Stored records

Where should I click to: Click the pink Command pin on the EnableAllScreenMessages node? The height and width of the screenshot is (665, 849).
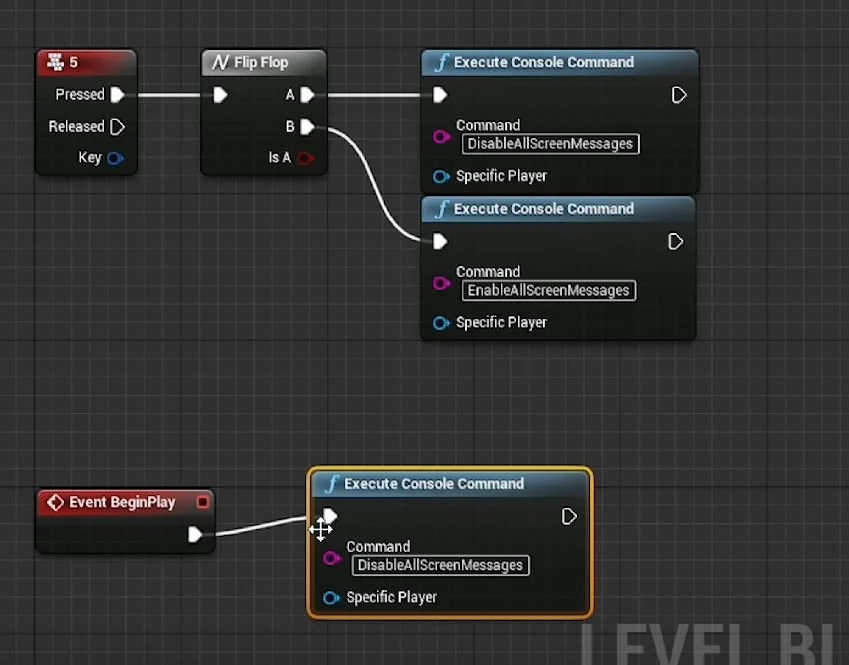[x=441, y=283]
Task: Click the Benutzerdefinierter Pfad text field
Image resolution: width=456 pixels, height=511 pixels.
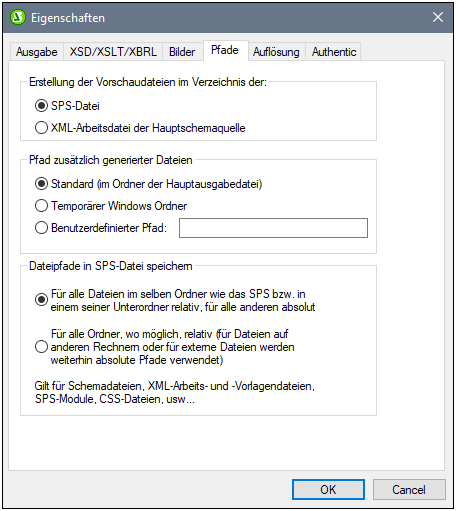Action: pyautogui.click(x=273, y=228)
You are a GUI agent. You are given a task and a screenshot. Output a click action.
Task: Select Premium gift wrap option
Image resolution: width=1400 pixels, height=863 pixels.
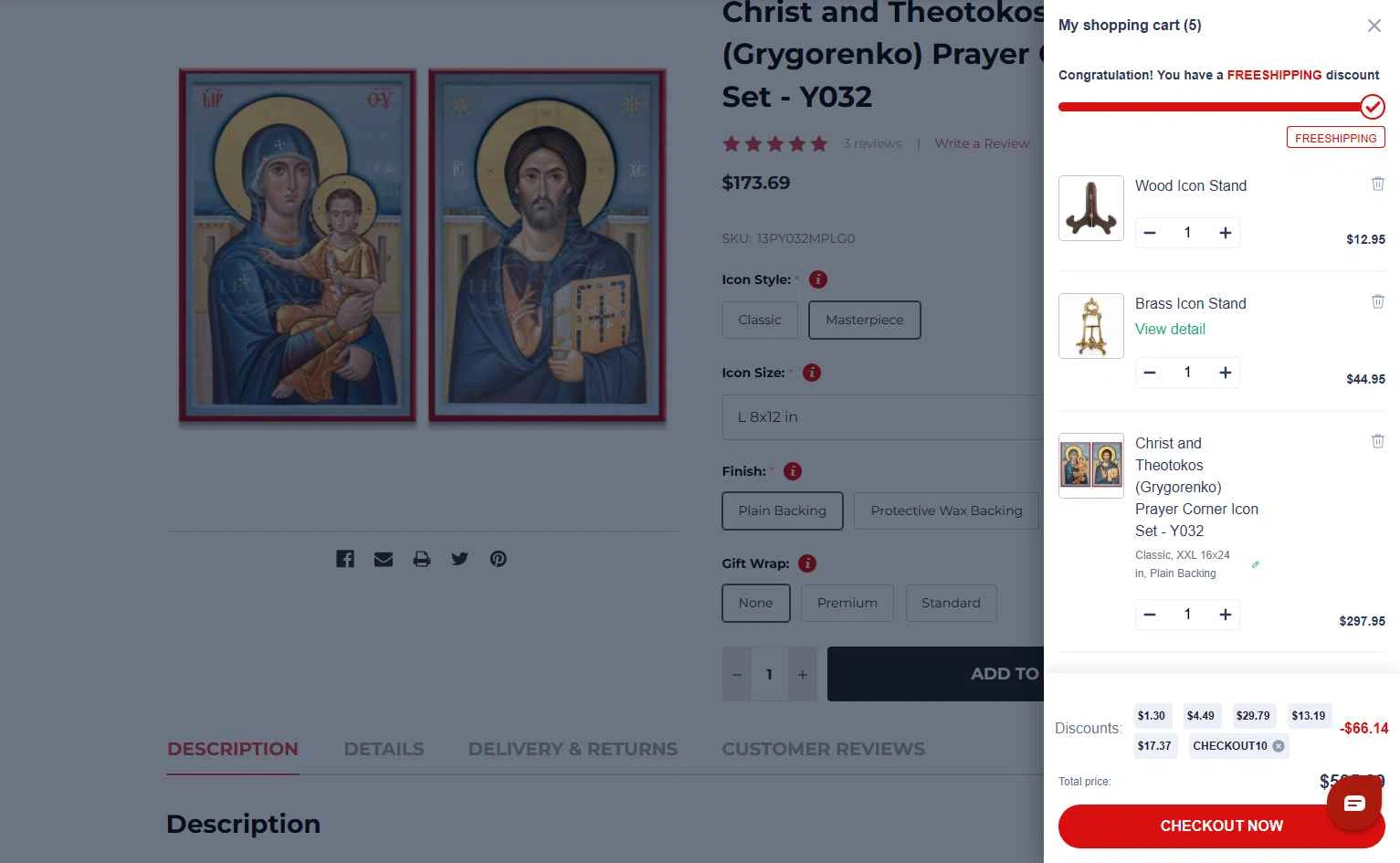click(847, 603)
--
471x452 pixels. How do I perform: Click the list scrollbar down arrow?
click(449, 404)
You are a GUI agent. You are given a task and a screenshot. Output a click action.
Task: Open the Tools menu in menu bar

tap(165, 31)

Exercise description =
Your answer must be the exact lines from the records above, from the one containing "Where should I" through the one containing "Task: Select Premium gift wrap option", both included, with every picture left out.

Written response =
Where should I click to: Click the pink Command pin on the EnableAllScreenMessages node? The height and width of the screenshot is (665, 849).
[x=441, y=283]
Task: Click the Benutzerdefinierter Pfad text field
Image resolution: width=456 pixels, height=511 pixels.
Action: pyautogui.click(x=273, y=228)
You are a GUI agent. You are given a task and a screenshot. Output a click action.
Task: Select Premium gift wrap option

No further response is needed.